Her hand stills. "Deeks."

"And you realize that you actually get to hold on to your eggs, right? Or do we need to have a discussion about how ninja assassins are made?"

She laughs and tears spill onto her cheeks. "You're not taking this seriously."

"I'm all out of serious, Kens. I'm all out of angry and bitter and confused. I want us to be us again."

"But -"

"But nothing." He brushes a strand of hair off her face. "You've been my basket for a long time. Trust me to be yours, too."

She stares into his eyes for a moment before leaning in, her lips hovering over his. "Now that is romantic."

"Really? How about if I promise to gently cradle your eggs?"

"Less romantic."

"I would be a very pleasing shade of wicker."

"Not even in the ballpark."

"How about -"

She finally closes the distance between them, cutting him off with a kiss.


[July 11, 1730 hours]

He can't see through the smoke, can't breathe through the smoke, can't feel anything but the heat that presses against his skin. A distant ringing echoes in his ears, fading in and out and in again.

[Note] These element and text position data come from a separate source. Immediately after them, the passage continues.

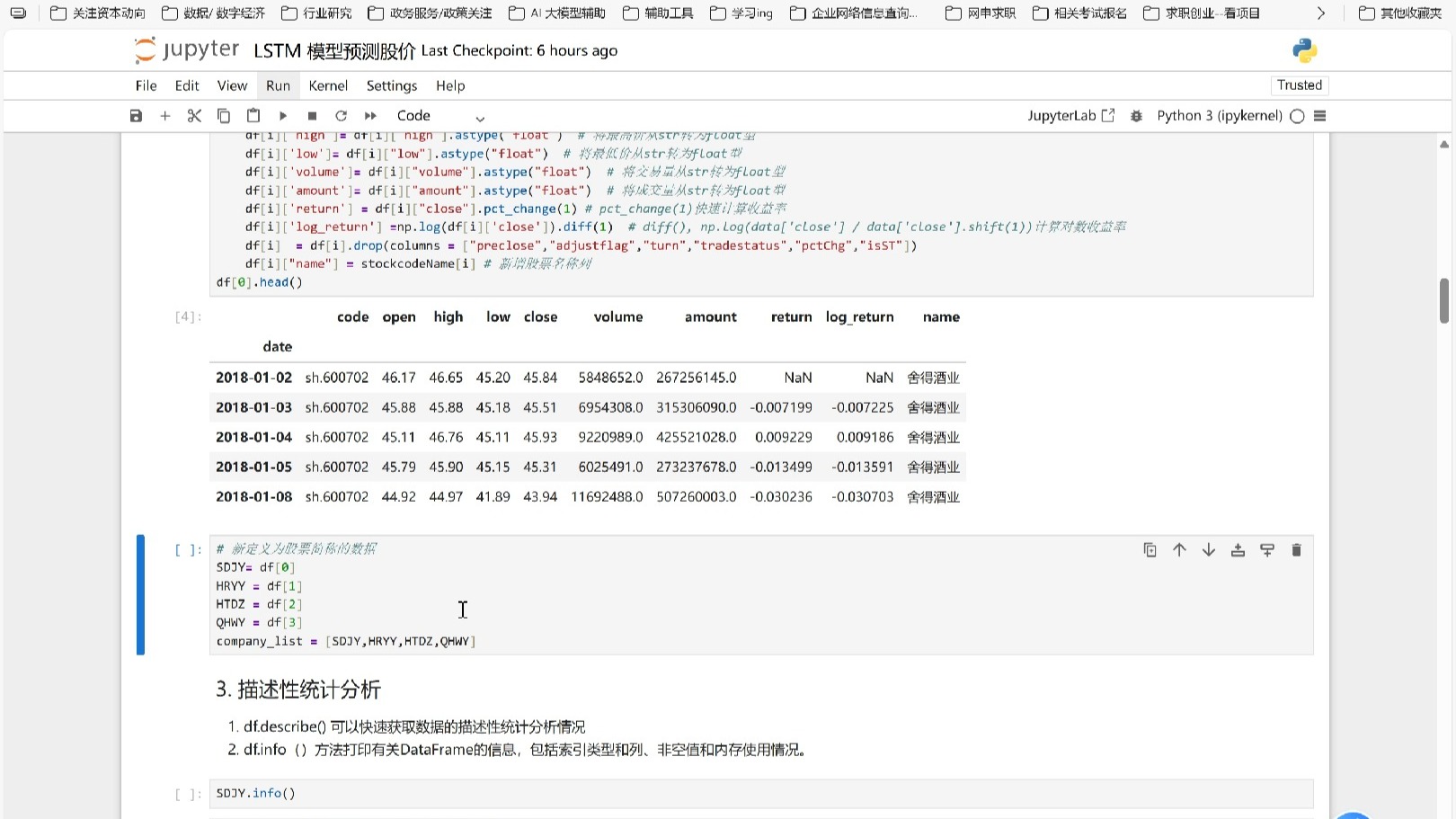This screenshot has height=819, width=1456.
Task: Delete the cell using the trash icon
Action: [1296, 549]
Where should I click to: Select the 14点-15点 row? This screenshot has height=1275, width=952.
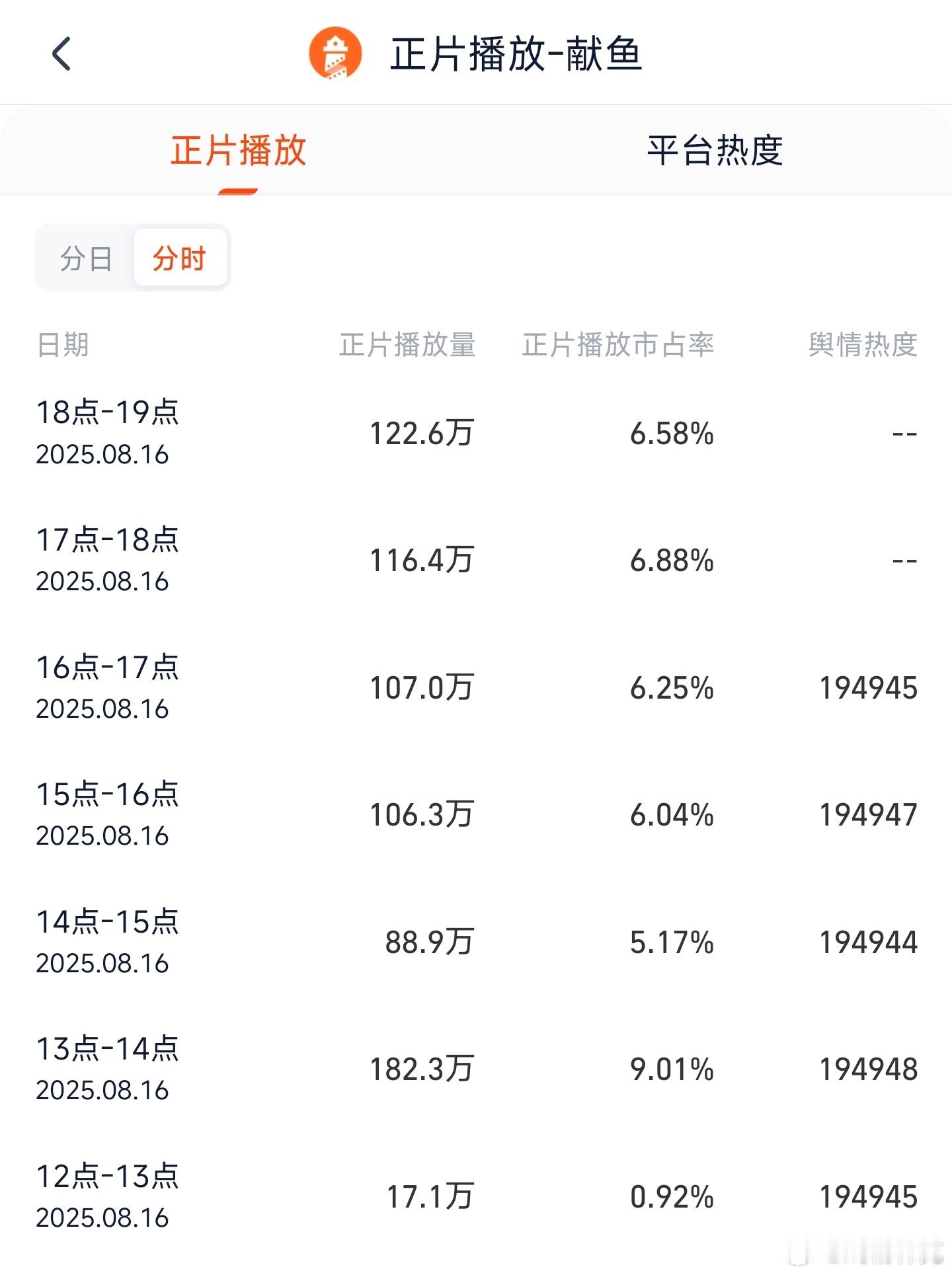point(476,943)
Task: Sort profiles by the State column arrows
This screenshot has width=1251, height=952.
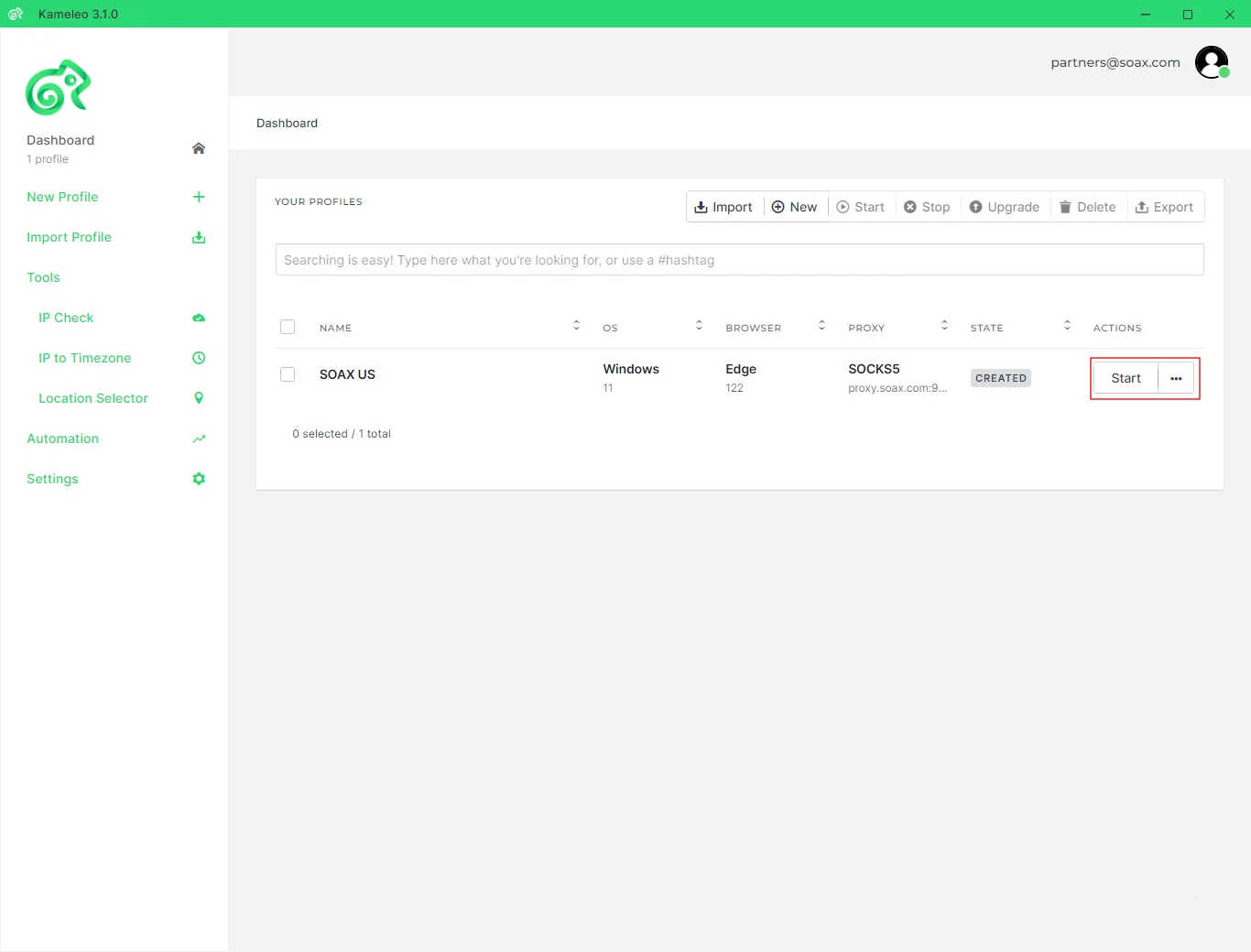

He opens his mouth and yells her name but doesn't hear it, doesn't feel it. He tries again and again and again, content to shout until he sees her, feels her, knows that she's okay.

He blacks out and comes to, Kensi above him, haloed in sunlight.

If this is heaven, he thinks as his face splits into a grin, he'll take it.


[August 10, 0700 hours]

The doors to quarantine slide open, pulling Deeks from a contented sleep. Kensi stirs beside him as the lack of audible footfalls tells him that Hetty has arrived.

"Are we dead?" he asks, turning to see his boss as she clears the threshold of the room.

"It would appear not, Mr. Deeks. Your labs have come back free of toxins." She clasps her hands at her waist. "You live to fight another day."

Kensi pushes up on her elbows, rubbing her eyes as she glances at her phone display. "It hasn't been eighteen hours yet."

"No? I must have overestimated the time it would take to resolve things."

Kensi frowns. "You mean get the test results?"

"Isn't that what I said?"

"You said 'resolve things.'"

Hetty hmms. "Slip of the tongue."

Deeks shakes his head. "I bet."

"I thought we might go out to breakfast," Hetty says as she turns, leading them toward the exit. "I have the most voracious craving for an omelet."

Deeks laughs, reaching for Kensi's hand as they walk out the door.